At Lachswehr I could see for myself the glories of spring out the kitchen window and on the counter in front of me, which was stacked with white asparagus from a nearby farm. White asparagus, lovingly shielded from the sun, is a local passion. This would be boiled, dressed with an orange hollandaise sauce, and served with steamed new potatoes. I tasted both vegetables, and could only conclude that white asparagus, even fresh out of the ground rather than out of a jar from a fancy-food shop, is an acquired passion. Although it was free of the salty, sour taste of the jarred kind and had all the texture of green asparagus, it still had very little of the sweet, slightly pungent flavor I hope for from fresh asparagus. As for the new potatoes, they were yet more delicate than the ones I remembered from New England summers. I saw why the Tubbesings much prefer for salad the heartier flavor of the cellar-cured potatoes that Heike had boiled and sliced, a golden-fleshed, ovoid local variety called forelle ("trout"). Both husband and wife plucked slices from the bowl as we talked and Heike cooked, and I took their cue.

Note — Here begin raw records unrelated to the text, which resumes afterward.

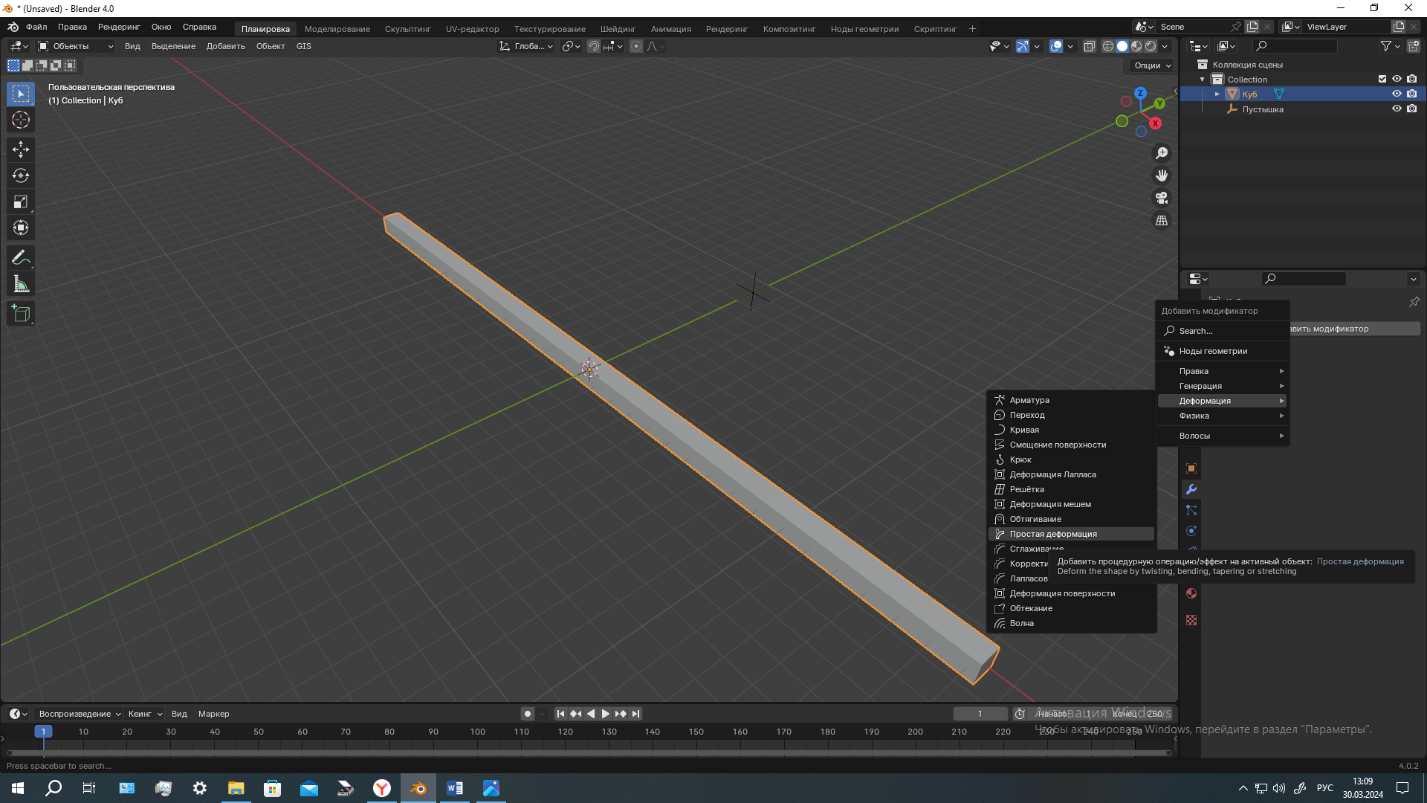Click the Blender icon in Windows taskbar
The image size is (1427, 803).
point(418,788)

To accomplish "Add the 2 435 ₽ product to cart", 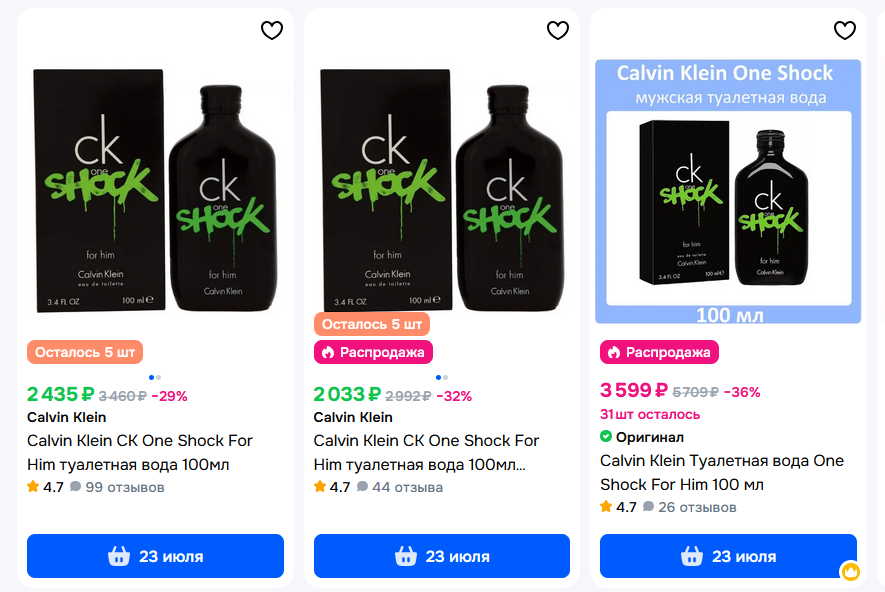I will [x=155, y=556].

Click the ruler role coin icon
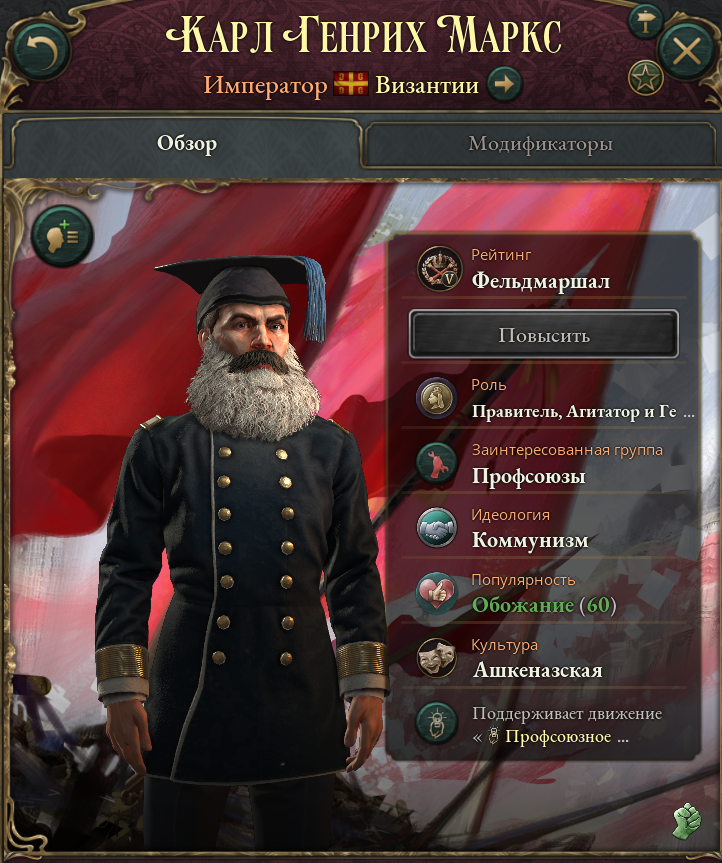pyautogui.click(x=436, y=398)
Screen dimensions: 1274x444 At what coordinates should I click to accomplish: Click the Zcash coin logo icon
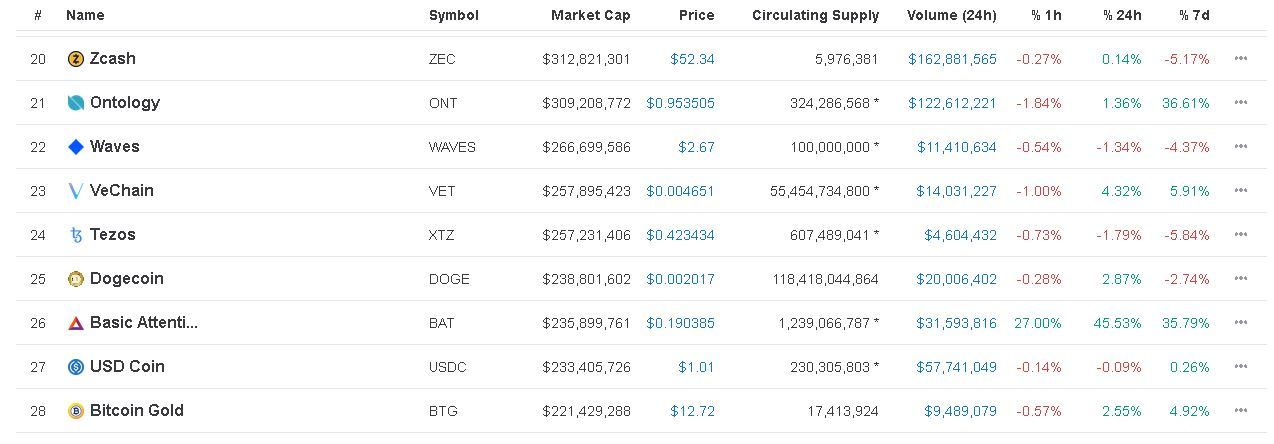tap(76, 59)
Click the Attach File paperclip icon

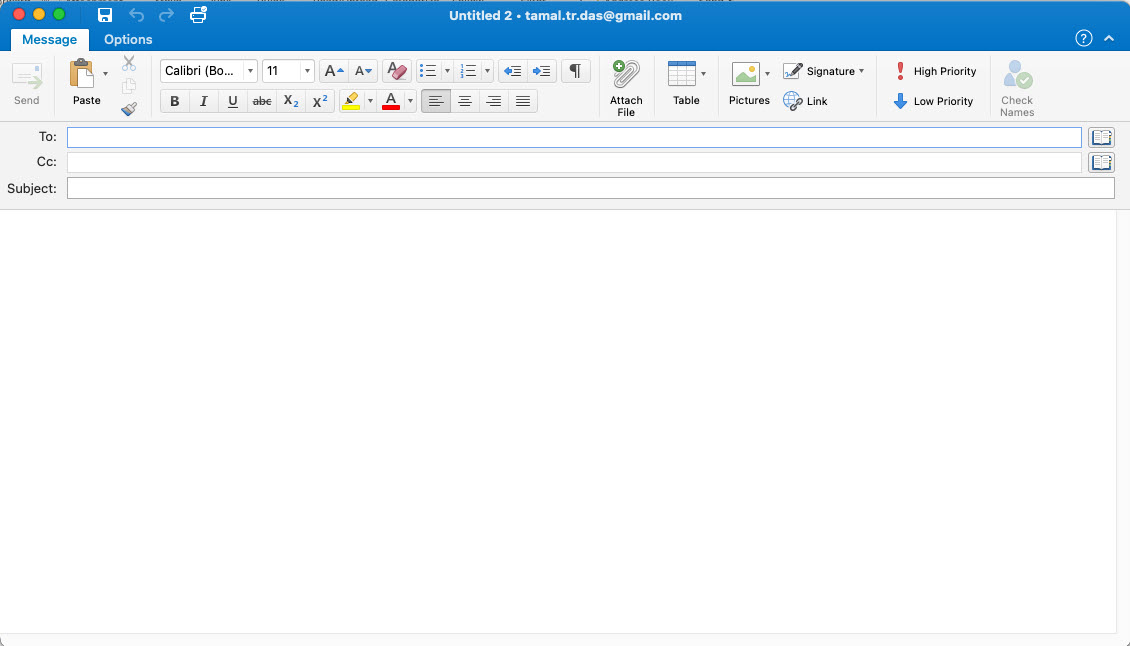pyautogui.click(x=626, y=78)
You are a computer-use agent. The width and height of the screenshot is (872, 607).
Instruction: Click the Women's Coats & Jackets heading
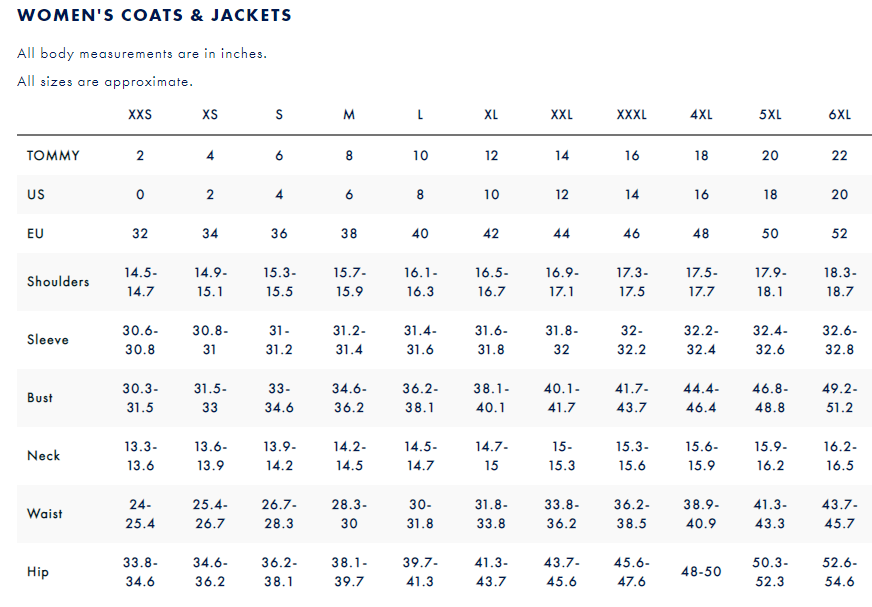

White asparagus and new potatoes would accompany "green" (fresh) herring of the kind that Lothar and I had watched being hauled up in nets at five o'clock the morning before, in the port of Travemünde, ten miles from Lübeck and once a world capital of herring fishery. Heike, as lean as her husband, grew up in Travemünde and learned local cuisine from her grandmother, who in her youth had worked in London as the cook for a German diplomat, and never cooked for fewer than ten. Naturally, herring, both fresh and salted, was a family staple, and whatever form it took, potatoes went with it. Today the main industry in Travemünde is tourism: the town is one of Germany's most popular seaside resorts. Few professional fishermen remain, but one who does agreed to take us out to the herring grounds.